» **REQUIREMENTS**:
Count the lines below that contain the word "computer", treating uppercase and lowercase as different, and reply with only the number.

» **ENTRIES SUPPLIED**:
★ ★ ★ ★ ★

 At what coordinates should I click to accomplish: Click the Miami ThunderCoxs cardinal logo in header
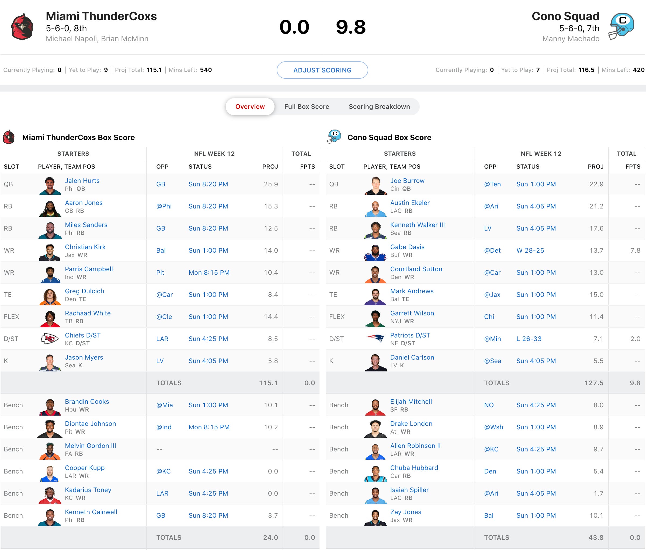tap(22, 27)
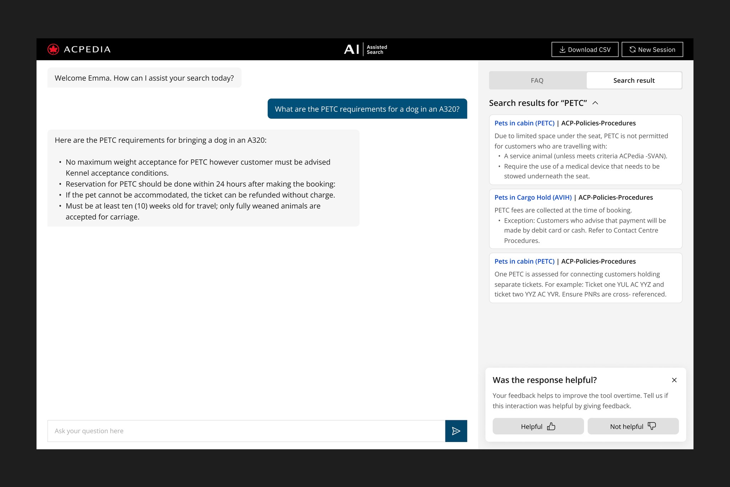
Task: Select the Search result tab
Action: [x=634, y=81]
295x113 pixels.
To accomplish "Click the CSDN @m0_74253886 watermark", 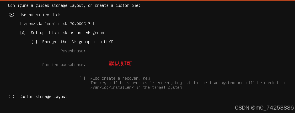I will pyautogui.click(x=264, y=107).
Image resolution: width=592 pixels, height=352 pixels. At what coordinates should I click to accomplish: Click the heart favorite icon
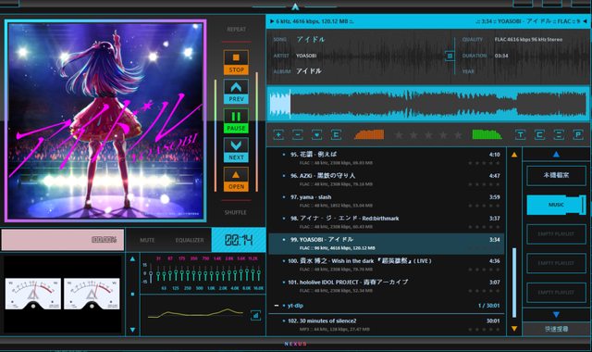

★ ★ ★ ★ ★

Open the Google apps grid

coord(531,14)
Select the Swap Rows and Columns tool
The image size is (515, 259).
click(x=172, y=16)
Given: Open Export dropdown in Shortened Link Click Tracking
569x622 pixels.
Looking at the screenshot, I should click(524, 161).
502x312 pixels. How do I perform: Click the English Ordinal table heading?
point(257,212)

★ ★ ★ ★ ★

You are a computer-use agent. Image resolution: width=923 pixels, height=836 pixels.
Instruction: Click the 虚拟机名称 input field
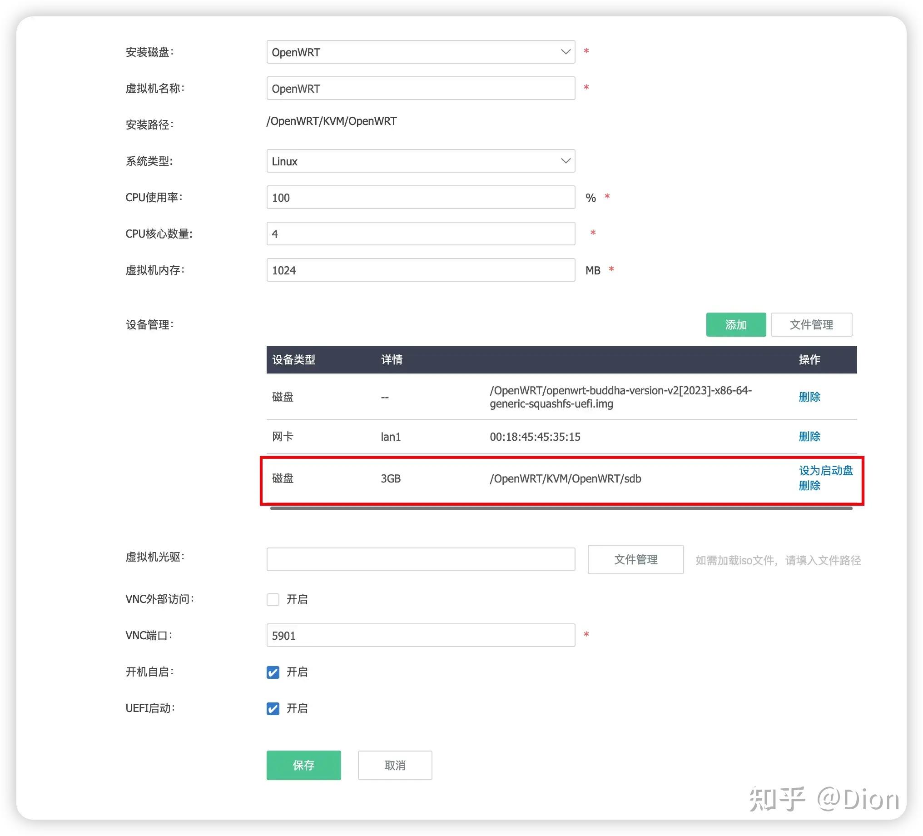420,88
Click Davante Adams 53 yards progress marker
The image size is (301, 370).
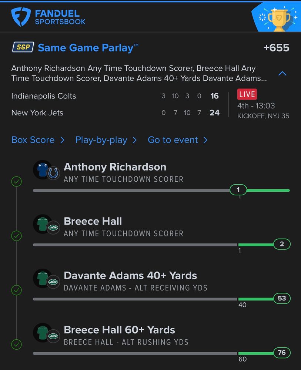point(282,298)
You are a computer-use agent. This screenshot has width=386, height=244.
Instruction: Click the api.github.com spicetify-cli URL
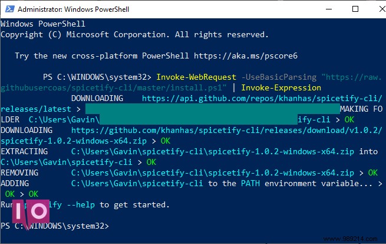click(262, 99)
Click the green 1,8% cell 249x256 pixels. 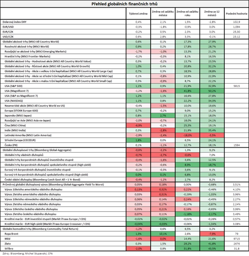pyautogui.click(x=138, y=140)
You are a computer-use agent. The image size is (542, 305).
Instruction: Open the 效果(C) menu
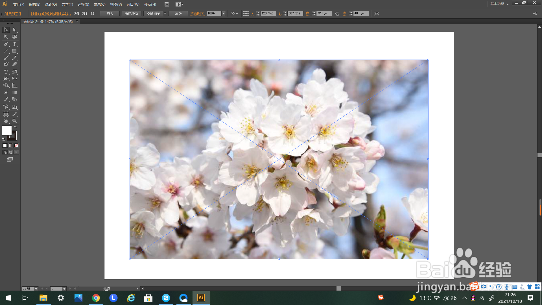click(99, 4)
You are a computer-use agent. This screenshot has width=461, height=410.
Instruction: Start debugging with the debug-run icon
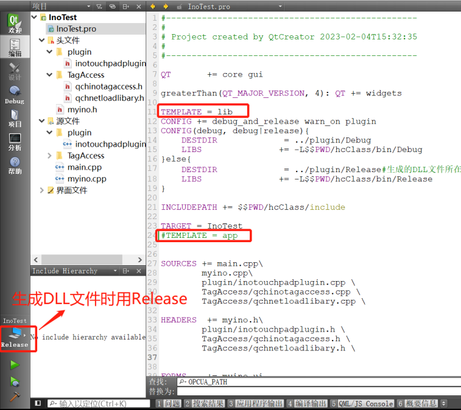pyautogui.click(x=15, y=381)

★ ★ ★ ★ ★

» **RESPONSE TO THIS EXERCISE**:
4